Statistical and Machine Learning

Introduction to Prediction. Learning Scenarios

Vladislav Morozov

Introduction

Lecture Info

Learning Outcomes

This lecture is an introduction to prediction


By the end, you should be able to

  • Define statistical and machine learning
  • Contrast SL/ML with causal inference
  • Describe and classify learning scenarios in prediction

References


  • Chapter 1-2 in James et al. (2023)
  • Or chapter 1 in Mohri, Rostamizadeh, and Talwalkar (2018) (more examples, shorter)
  • Or chapter 1 in Géron (2023) (more examples, longer)

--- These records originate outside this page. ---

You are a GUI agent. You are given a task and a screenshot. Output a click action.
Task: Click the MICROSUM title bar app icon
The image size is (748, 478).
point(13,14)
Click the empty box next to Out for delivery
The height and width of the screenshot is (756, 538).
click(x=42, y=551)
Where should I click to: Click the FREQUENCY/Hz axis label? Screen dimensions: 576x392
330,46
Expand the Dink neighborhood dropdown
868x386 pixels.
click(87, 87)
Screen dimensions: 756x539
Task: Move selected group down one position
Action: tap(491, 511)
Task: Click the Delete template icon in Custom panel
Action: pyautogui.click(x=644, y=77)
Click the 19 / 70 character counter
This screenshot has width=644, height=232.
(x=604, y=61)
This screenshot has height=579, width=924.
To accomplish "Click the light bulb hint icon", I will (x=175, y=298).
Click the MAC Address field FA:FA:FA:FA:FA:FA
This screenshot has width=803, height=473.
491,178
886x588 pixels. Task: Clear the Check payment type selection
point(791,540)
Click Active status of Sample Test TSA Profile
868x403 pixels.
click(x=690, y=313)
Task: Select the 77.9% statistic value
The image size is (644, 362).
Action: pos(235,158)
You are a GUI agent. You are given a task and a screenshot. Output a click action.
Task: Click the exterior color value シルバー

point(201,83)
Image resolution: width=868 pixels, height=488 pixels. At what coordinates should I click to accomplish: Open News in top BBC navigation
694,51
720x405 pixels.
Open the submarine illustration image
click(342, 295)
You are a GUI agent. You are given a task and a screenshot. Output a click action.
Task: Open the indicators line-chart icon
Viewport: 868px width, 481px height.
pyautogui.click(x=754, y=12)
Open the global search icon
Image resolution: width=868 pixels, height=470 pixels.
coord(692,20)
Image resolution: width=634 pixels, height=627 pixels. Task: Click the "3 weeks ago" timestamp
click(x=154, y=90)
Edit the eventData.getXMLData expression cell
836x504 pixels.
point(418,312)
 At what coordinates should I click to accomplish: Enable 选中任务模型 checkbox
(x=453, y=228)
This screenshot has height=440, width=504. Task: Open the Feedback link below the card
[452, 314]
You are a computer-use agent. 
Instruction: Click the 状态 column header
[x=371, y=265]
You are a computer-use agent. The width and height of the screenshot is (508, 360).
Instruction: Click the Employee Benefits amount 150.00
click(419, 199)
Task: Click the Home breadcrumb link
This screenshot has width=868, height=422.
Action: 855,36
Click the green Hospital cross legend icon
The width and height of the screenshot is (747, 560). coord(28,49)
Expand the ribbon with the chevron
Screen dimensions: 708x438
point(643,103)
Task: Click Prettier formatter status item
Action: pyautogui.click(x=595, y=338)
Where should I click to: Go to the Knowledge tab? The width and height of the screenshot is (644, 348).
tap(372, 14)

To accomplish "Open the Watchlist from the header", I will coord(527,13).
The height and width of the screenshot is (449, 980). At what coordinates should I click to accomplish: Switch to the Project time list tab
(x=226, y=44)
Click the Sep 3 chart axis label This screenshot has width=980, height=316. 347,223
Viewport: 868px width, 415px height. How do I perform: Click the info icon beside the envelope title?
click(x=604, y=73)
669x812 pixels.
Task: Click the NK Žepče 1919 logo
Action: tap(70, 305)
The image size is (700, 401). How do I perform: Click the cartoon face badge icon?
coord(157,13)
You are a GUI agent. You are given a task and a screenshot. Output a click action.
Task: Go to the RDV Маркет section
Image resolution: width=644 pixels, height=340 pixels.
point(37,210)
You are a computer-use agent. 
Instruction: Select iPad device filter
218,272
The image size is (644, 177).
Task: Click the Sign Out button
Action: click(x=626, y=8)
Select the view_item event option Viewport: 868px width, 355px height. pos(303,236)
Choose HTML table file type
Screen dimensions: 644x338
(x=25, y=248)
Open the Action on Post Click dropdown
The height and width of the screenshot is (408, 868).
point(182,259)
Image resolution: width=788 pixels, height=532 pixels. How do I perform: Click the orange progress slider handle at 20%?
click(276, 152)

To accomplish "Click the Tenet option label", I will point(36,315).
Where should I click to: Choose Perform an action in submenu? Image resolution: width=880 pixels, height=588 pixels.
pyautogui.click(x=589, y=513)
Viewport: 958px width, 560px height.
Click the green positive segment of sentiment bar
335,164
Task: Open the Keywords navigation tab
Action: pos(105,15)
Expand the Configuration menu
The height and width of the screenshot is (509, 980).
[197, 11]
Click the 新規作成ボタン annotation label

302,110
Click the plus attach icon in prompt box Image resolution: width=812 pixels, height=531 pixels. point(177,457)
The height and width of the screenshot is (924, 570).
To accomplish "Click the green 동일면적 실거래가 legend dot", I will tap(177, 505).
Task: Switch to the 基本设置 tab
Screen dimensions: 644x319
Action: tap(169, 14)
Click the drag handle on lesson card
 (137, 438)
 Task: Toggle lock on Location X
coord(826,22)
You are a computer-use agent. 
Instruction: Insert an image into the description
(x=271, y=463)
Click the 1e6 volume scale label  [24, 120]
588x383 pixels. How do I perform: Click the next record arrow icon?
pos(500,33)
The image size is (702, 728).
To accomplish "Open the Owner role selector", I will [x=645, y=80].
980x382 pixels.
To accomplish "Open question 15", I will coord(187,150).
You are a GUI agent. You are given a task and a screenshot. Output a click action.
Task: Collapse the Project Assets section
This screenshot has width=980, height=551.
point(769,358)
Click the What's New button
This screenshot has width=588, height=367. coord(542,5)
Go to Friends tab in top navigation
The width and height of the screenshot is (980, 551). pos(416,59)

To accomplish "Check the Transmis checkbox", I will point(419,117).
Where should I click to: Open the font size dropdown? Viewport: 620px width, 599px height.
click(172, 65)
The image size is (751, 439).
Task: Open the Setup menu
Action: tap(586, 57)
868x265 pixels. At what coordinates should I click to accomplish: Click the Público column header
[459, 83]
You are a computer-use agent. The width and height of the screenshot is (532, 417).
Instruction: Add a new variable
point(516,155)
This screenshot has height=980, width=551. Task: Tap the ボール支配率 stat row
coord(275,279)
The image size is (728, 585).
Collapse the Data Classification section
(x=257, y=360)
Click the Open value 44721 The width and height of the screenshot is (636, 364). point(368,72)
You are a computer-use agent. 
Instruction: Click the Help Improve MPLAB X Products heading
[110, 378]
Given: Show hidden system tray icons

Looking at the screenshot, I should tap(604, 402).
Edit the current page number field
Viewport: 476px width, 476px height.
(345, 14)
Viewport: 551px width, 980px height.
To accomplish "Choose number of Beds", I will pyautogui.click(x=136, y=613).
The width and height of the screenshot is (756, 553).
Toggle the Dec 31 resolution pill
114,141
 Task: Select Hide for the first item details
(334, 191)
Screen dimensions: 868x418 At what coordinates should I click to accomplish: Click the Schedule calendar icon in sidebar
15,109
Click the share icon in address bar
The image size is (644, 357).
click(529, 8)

Statistical and Machine Learning

Definitions

The Two Faces of Statistics


Can split statistics into two blocks based on overall goal:

  1. Causal inference: answering counterfactual question regarding causal effects of interventions
  2. Predictions: finding predictive functions of data without explaining mechanisms

Statistical and Machine Learning

Prediction studied by statistical and machine learning.

Personal definition:

Definition 1  

  • Statistical learning is a branch of statistics studying prediction problems.
  • Machine learning is cross-disciplinary subfield of statistics and computer science studying prediction problems.

Goals in Prediction

Key goal of prediction — predicting well

Other goals:

  • Computational efficiency: better to have a cheaper and quicker way to produce a new prediction
  • Interpretability: why does the algorithm predict what it does?
  • Scalability: can it handle increasing loads, run in distributed manner, etc

Statistical/Machine Learning vs. Causal Inference

SL vs. Causal Inference I

Key goal in causal inference — correct identification


Causal settings: there is some true causal model. Trying to learn some of its features with identification arguments

SL/ML: only weak reference to the underlying “true” model. Generally no identification work

SL vs. Causal Inference II

For SL/ML the key metric is how well you predict with unseen data — generalization or risk (next lecture)


  • Want prediction to work well under many possible data-generating distributions
  • Terminology of algorithms, not models
  • Roughly: not trying to model

SL vs. Causal Inference III

Are the two fields totally disjoint?


No:

  • Causal use case: need to pre-estimate some complicated object before being able to estimate object of interest
  • Most important — more precise pre-estimates — exactly the typical goal of SL/ML

See Chernozhukov et al. (2024)

References on SL/ML

Books: SL Theory

drawing

Hastie, Tibshirani, and Friedman (2009)

drawing

Shalev-Shwartz and Ben-David (2014)

drawing

Mohri, Rostamizadeh, and Talwalkar (2018)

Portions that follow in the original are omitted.